__GOAL__
Can you rewrite the material below, replacing every "screenshot" with "page" and leaving everything else unchanged?

__SUPPLIED DATA__
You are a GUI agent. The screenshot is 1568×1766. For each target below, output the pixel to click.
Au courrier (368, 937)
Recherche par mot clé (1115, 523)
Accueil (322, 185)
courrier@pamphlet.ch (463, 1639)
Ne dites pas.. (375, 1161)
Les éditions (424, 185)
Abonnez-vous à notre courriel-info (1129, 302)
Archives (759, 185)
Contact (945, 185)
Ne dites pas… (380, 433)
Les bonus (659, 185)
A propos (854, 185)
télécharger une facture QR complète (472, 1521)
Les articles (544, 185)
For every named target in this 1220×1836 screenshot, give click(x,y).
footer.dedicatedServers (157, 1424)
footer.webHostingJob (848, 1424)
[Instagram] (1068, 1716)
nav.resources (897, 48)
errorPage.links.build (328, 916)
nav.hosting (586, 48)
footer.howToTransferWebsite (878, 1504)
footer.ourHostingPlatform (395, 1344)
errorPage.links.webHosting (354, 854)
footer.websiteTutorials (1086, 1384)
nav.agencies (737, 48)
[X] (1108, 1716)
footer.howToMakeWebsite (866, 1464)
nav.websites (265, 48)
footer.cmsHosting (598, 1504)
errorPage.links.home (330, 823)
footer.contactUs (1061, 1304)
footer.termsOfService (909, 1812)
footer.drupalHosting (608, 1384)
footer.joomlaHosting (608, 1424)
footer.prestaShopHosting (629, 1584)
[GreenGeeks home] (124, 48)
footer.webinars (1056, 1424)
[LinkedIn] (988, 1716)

__EXERCISE OUTPUT__
You are a GUI agent. The page is 1568×1766. For each target below, output the pixel to click.
Au courrier (368, 937)
Recherche par mot clé (1115, 523)
Accueil (322, 185)
courrier@pamphlet.ch (463, 1639)
Ne dites pas.. (375, 1161)
Les éditions (424, 185)
Abonnez-vous à notre courriel-info (1129, 302)
Archives (759, 185)
Contact (945, 185)
Ne dites pas… (380, 433)
Les bonus (659, 185)
A propos (854, 185)
télécharger une facture QR complète (472, 1521)
Les articles (544, 185)
For every named target in this 1220×1836 page, give click(x,y).
footer.dedicatedServers (157, 1424)
footer.webHostingJob (848, 1424)
[Instagram] (1068, 1716)
nav.resources (897, 48)
errorPage.links.build (328, 916)
nav.hosting (586, 48)
footer.howToTransferWebsite (878, 1504)
footer.ourHostingPlatform (395, 1344)
errorPage.links.webHosting (354, 854)
footer.websiteTutorials (1086, 1384)
nav.agencies (737, 48)
[X] (1108, 1716)
footer.howToMakeWebsite (866, 1464)
nav.websites (265, 48)
footer.cmsHosting (598, 1504)
errorPage.links.home (330, 823)
footer.contactUs (1061, 1304)
footer.termsOfService (909, 1812)
footer.drupalHosting (608, 1384)
footer.joomlaHosting (608, 1424)
footer.prestaShopHosting (629, 1584)
[GreenGeeks home] (124, 48)
footer.webinars (1056, 1424)
[LinkedIn] (988, 1716)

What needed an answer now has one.